U2 have been forced to cancel their Paris gigs following the terrorist attacks
U2 frontman Bono has called the terrorist attacks in Paris on Friday “the first direct hit on music”.
“If you think about it,” he said on Saturday (November 14), “the majority of victims last night are music fans. This is the first direct hit on music that we’ve had in this so-called War on Terror. And it’s very upsetting. These are our people… The cold-blooded effect of this slaughter is deeply disturbing and that’s what I can’t get out of my head.”
He was speaking to Irish broadcaster RTÉ after cancelling U2’s shows in Paris over the weekend, following the attack on Eagles Of Death Metal’s sold-out gig at the 1,500-capacity venue Bataclan, where 89 people were killed by gunmen.
U2 were rehearsing nearby at the time, and Bono commented, “Our security locked it down quickly and we got our crew out of there safely. Then we watched TV like everyone else in disbelief at what was happening. This could be me at a show, you at a show. It’s a very recognizable situation. All our thoughts are with the Eagles of Death Metal fans.”
Bono also addressed questions about whether he would go back to Paris, saying “I think music is very important and that U2 has a role to play. I can’t wait until we get back to Paris and play. And that’s the feeling we’re getting from fans is these people will not set our agenda. They’ll not organise our lives for us.”
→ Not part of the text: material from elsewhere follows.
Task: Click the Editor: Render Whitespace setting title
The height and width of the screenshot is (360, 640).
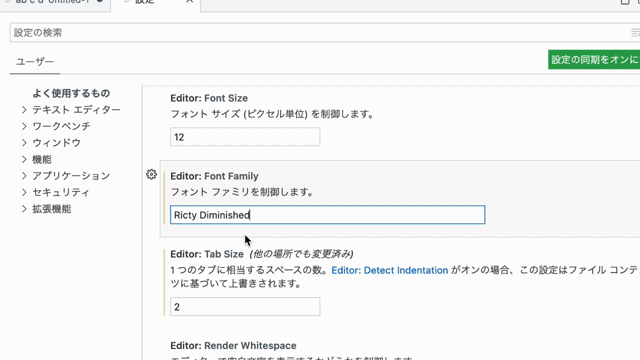Action: click(233, 346)
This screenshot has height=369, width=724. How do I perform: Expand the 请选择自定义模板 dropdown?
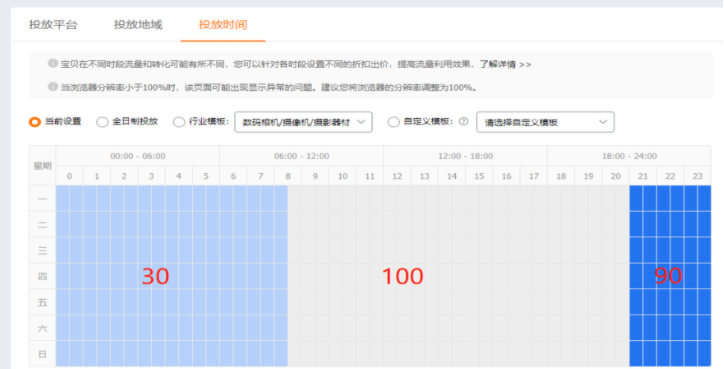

U2 were in a similar situation after 9/11. “We were the first big band allowed back into New York after 9/11,” Bono said. “The feeling in Madison Square Garden was unbelievable. The feeling was, ‘This is who we are. You can’t change us. You’re not going to turn us into haters. You’re not going to change the way we go about our lives.’ I hope that will be the feeling at Bercy when we get back there.”